***** RECORDS SHOWN *****

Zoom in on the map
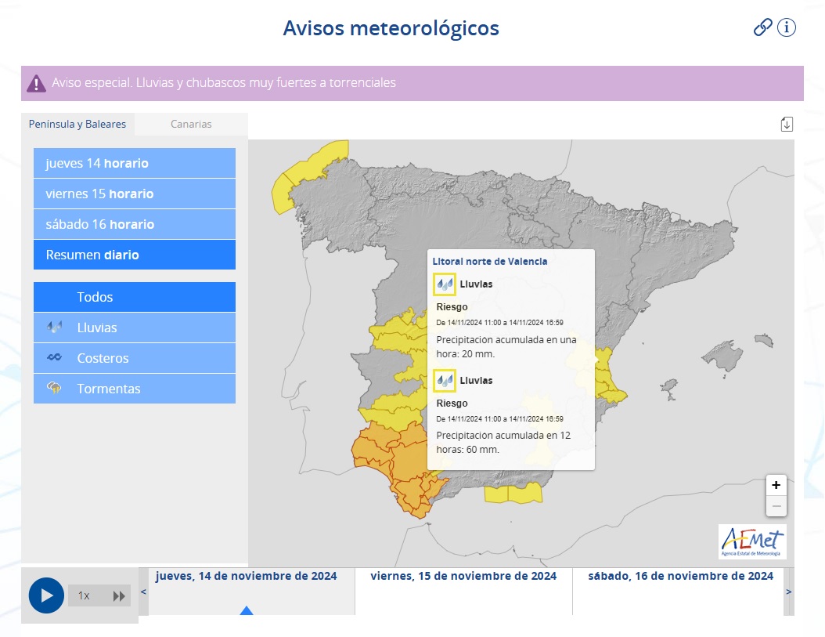This screenshot has width=825, height=637. click(776, 485)
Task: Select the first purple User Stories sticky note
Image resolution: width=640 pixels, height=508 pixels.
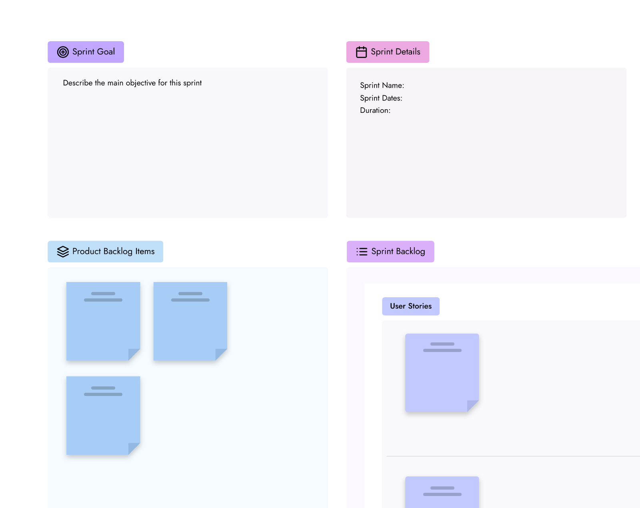Action: 442,373
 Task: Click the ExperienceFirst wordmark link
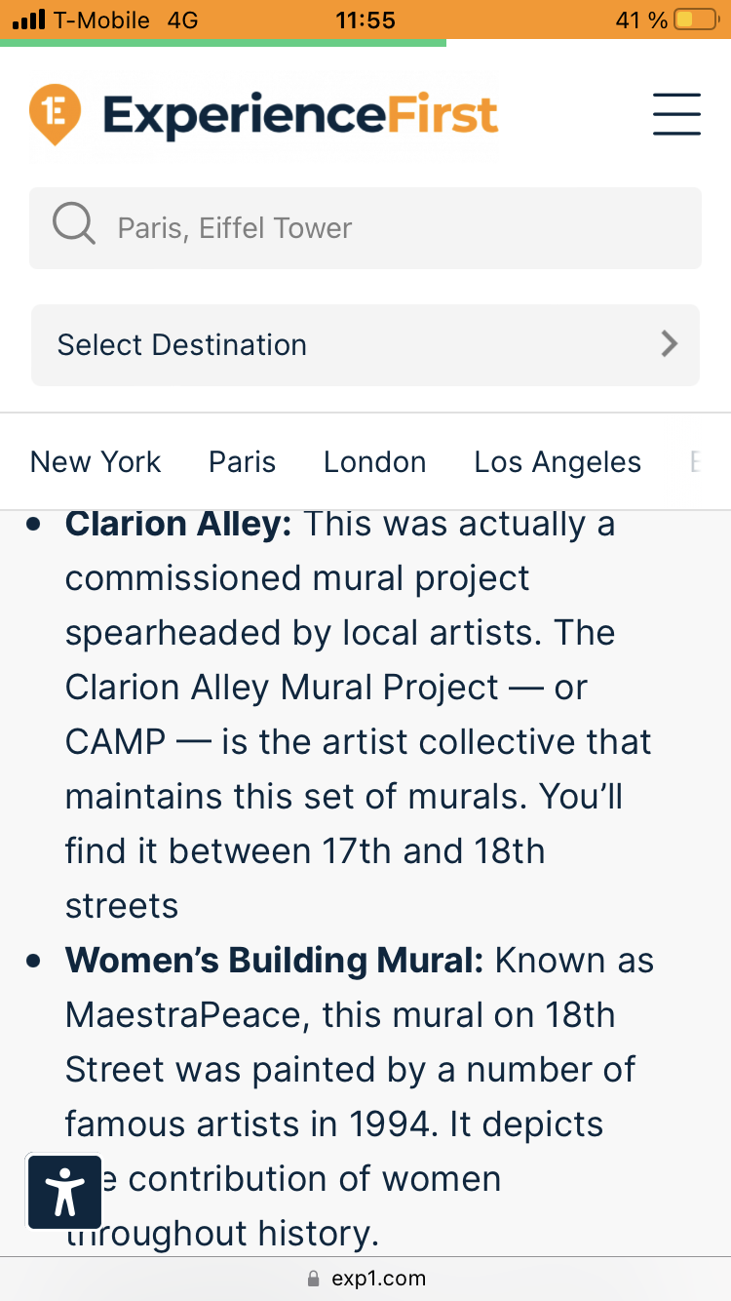[300, 115]
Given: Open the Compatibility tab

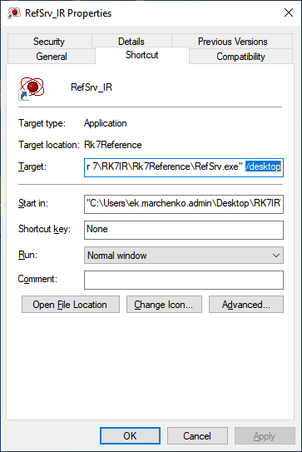Looking at the screenshot, I should tap(240, 57).
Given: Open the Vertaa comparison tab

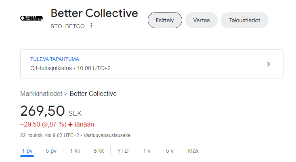Looking at the screenshot, I should [x=201, y=20].
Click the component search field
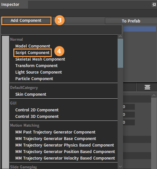 pyautogui.click(x=61, y=30)
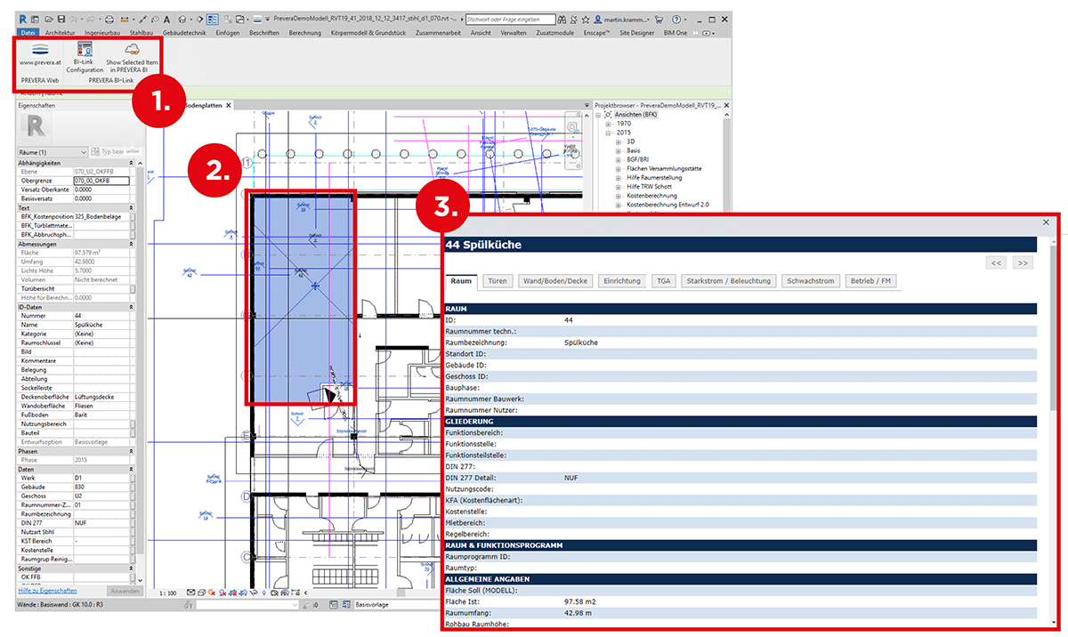Click the 'Hilfe zu Eigenschaften' link
Image resolution: width=1068 pixels, height=637 pixels.
pos(46,591)
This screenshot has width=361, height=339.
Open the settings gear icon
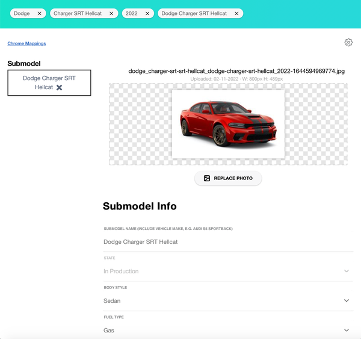[348, 42]
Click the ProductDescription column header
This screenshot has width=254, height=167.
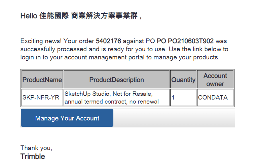coord(116,80)
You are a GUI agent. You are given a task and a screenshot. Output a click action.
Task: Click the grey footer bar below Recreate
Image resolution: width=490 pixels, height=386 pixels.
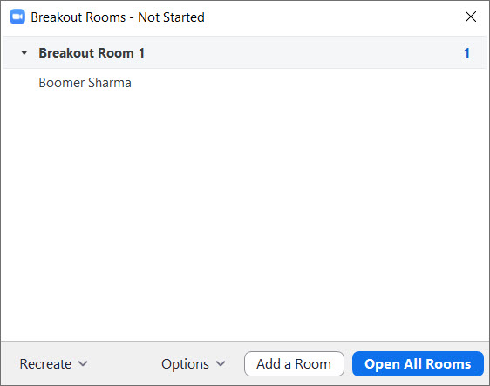click(45, 378)
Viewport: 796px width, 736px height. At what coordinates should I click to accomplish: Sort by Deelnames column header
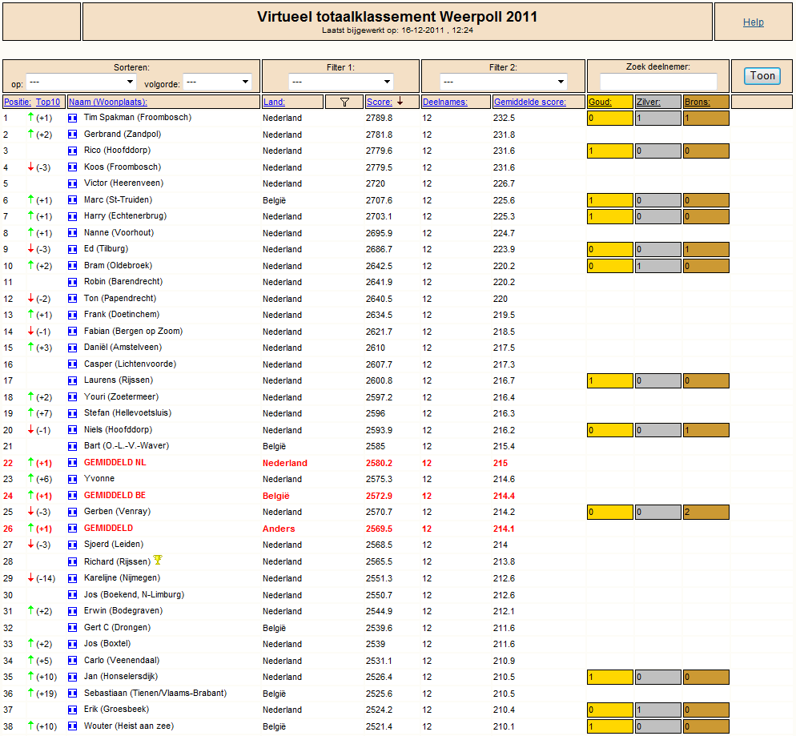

*****

→ AIM OF THE EXERCISE: How many of the lines above hold the word "header"? State that number and nothing else.

→ RESULT FOR THIS TASK: 2